Further from what the object does not mention. (extract) Diango Hernández in conversation with Juan Carlos Betancourt for Art OnCuba Magazine ART OnCuba 09 December 2015 - February 2016

Since your beginning in the world of art you showed a very strong relationship with objects to the point that they lose their daily passivity to turn into subjects of your poetics. Can you deepen a little more into the meaning of this relationship of convergence?

[…] Essentially, an object is nothing but a solved “problem”. It is in this area of extreme pragmatism where most of the objects inhabit. However, it would be absurd to omit their cultural implications. That is, all the information that could be acquired on the basis of the analysis on the use of the objects, on their relationship with men, their space and their time.

[…] In my work, objects or fragments of them are nothing but a demand to think in everything else normally surrounding them and composing their most important side: their emotional value. It is there where I see that objects are capable of generating histories, stories and so on; it is precisely there where the objects reveal themselves not only as containers of values and feelings, but become a part of us, our history and our body itself.

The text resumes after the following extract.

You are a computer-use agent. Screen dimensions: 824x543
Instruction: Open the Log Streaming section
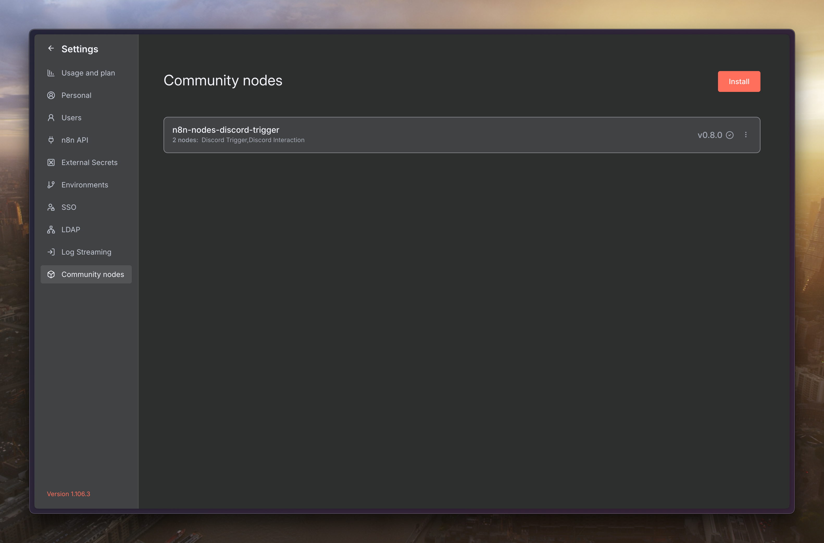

[…] Now tell me something about your more recent biography. For example, how did you arrive in Germany and how the culture of a country so far from a “provisional state” has influenced your work? In this change of territory, have you achieved to “re-territorialize” some of the Cuban cultural identity in your present production?

I arrived in Germany in 2007 after having lived three years in Italy and one in Spain. […]An island that I continue inventing and that I have learned to see, in literary terms, as an entire fiction or, better to say it as German writer W. G. Sebald, as a “true fiction”.

[…] You are a Cuban artist. How do you carry this at present? Also, in this sense, do you still have some professional connection with the island?

[…] Yes, I am Cuban by birth and I feel Cuban, what means that I am emotionally tied to all I saw and felt in the island. This is something tremendously immense that would be absurd to deny.

I do not find it necessary to be a “Cuban artist” or classifications of that type and I think they are not even true. I rather consider them foolish. Art is universal by itself and all artists should contribute to make this definition become clearer with every passing day.